Explicating physiological and biochemical responses of wheat cultivars under acidity stress: insight into the antioxidant defense and glyoxalase systems

M H M Borhannuddin Bhuyan; Mirza Hasanuzzaman; Jubayer Al Mahmud; Md Shahadat Hossain; Mazhar Ul Alam; Masayuki Fujita

doi:10.1007/s12298-019-00678-0

Explicating physiological and biochemical responses of wheat cultivars under acidity stress: insight into the antioxidant defense and glyoxalase systems

Physiol Mol Biol Plants. 2019 Jul;25(4):865-879. doi: 10.1007/s12298-019-00678-0. Epub 2019 May 21.

Authors

M H M Borhannuddin Bhuyan^{1

2}, Mirza Hasanuzzaman³, Jubayer Al Mahmud⁴, Md Shahadat Hossain¹, Mazhar Ul Alam¹, Masayuki Fujita¹

Affiliations

¹ 1Laboratory of Plant Stress Responses, Department of Applied Biological Sciences, Faculty of Agriculture, Kagawa University, Miki-Cho, Kita-Gun, Kagawa, 761-0795 Japan.
² 2Citrus Research Station, Bangladesh Agricultural Research Institute, Jaintapur, Sylhet, Bangladesh.
³ 3Department of Agronomy, Sher-e-Bangla Agricultural University, Sher-e-Bangla Nagar, Dhaka, 1207 Bangladesh.
⁴ 4Department of Agroforestry and Environmental Science, Sher-e-Bangla Agricultural University, Sher-e-Bangla Nagar, Dhaka, 1207 Bangladesh.

Abstract

Soil acidity causes proton (H⁺) rhizotoxicity, inhibits plant growth and development, and is a major yield-limiting factor for wheat production worldwide.
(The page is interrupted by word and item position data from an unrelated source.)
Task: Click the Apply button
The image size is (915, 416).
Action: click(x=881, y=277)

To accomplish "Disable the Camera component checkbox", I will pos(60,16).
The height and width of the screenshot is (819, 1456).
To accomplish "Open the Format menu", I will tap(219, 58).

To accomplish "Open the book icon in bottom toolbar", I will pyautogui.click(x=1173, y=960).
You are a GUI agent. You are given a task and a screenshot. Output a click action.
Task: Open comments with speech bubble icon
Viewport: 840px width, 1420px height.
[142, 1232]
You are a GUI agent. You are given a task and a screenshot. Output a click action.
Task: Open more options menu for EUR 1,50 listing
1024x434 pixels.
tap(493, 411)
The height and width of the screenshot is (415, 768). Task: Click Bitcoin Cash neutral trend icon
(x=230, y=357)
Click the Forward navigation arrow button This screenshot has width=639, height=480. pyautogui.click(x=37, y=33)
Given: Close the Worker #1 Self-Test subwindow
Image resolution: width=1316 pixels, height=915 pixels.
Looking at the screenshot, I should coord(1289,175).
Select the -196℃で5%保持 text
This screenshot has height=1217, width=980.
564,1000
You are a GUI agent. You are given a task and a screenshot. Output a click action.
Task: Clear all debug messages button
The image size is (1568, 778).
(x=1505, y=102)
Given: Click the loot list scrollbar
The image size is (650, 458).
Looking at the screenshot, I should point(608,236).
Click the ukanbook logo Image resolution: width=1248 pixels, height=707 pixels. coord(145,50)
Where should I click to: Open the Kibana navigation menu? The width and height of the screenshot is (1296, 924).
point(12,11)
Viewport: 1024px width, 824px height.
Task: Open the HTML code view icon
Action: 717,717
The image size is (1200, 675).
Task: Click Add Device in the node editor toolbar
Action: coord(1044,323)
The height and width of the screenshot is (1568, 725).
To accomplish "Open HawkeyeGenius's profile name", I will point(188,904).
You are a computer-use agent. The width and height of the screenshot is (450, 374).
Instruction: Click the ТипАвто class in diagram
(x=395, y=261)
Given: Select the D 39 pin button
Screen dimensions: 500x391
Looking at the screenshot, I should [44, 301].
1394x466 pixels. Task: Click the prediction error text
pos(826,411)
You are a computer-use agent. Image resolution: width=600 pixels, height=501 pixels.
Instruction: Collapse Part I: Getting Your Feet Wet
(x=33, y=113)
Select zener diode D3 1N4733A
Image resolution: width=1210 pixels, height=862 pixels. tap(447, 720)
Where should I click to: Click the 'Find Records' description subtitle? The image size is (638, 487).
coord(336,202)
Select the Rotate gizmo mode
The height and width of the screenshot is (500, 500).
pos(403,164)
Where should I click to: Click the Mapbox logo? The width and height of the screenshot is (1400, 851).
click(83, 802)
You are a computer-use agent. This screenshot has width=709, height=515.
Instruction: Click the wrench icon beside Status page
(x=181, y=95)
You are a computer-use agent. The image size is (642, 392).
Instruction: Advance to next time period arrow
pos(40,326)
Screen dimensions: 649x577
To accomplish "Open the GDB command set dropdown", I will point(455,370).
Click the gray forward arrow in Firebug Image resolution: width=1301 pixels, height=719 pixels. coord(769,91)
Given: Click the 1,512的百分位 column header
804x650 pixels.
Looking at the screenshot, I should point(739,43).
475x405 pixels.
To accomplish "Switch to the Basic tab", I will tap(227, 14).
Therefore, we investigated the physiological and biochemical responses of wheat (Triticum aestivum L.) to acidity stress in vitro. Five popular wheat cultivars developed by Bangladesh Agricultural Research Institute (BARI), namely, BARI Gom-21, BARI Gom-24, BARI Gom-25, BARI Gom-26, and BARI Gom-30, were studied in growing media under four different pH levels (3.5, 4.5, 5.5, and 6.5). We evaluated the cultivars based on their relative water content, proline (Pro) content, growth, biomass accumulation, oxidative damage, membrane stability, and mineral composition, as well as the performance of the antioxidant defense and glyoxalase systems. Although decrements of pH significantly reduced the tested morphophysiological and biochemical attributes in all the cultivars, there was high variability among the cultivars in response to the varying pH of the growing media. Acidity stress reduced growth, biomass, water content, and chlorophyll content in all the cultivars. However, BARI Gom-26 showed the least damage, with the lowest H₂O₂ generation, lipid peroxidation (MDA), and greater membrane stability, which indicate better tolerance against oxidative damage. In addition, the antioxidant defense components, ascorbate (AsA) and glutathione (GSH), and their redox balance were higher in this cultivar. Maximum H₂O₂ scavenging due to upregulation of the antioxidant enzymes [AsA peroxidase (APX), monodehydroascorbate reductase (MDHAR), dehydroascorbate reductase (DHAR), GSH reductase (GR), GSH peroxidase (GPX), and GSH-S-transferase (GST)] was observed in BARI Gom-26, which also illustrated significant enhancement of methylglyoxal (MG) detoxification by upregulating glyoxalase I (Gly I) and glyoxalase II (Gly II). This study also showed that balanced essential nutrient content as well as lower toxic micronutrient content was found in BARI Gom-26. Therefore, considering the physiological and biochemical attributes and growth, we conclude that BARI Gom-26 can withstand acidity stress during the early seedling stage, by regulating the coordinated action of the antioxidant defense and glyoxalase systems as well as maintaining nutrient balance.

Keywords: Acidity stress; Antioxidant defense; H+ rhizotoxicity; Methylglyoxal; Reactive oxygen species.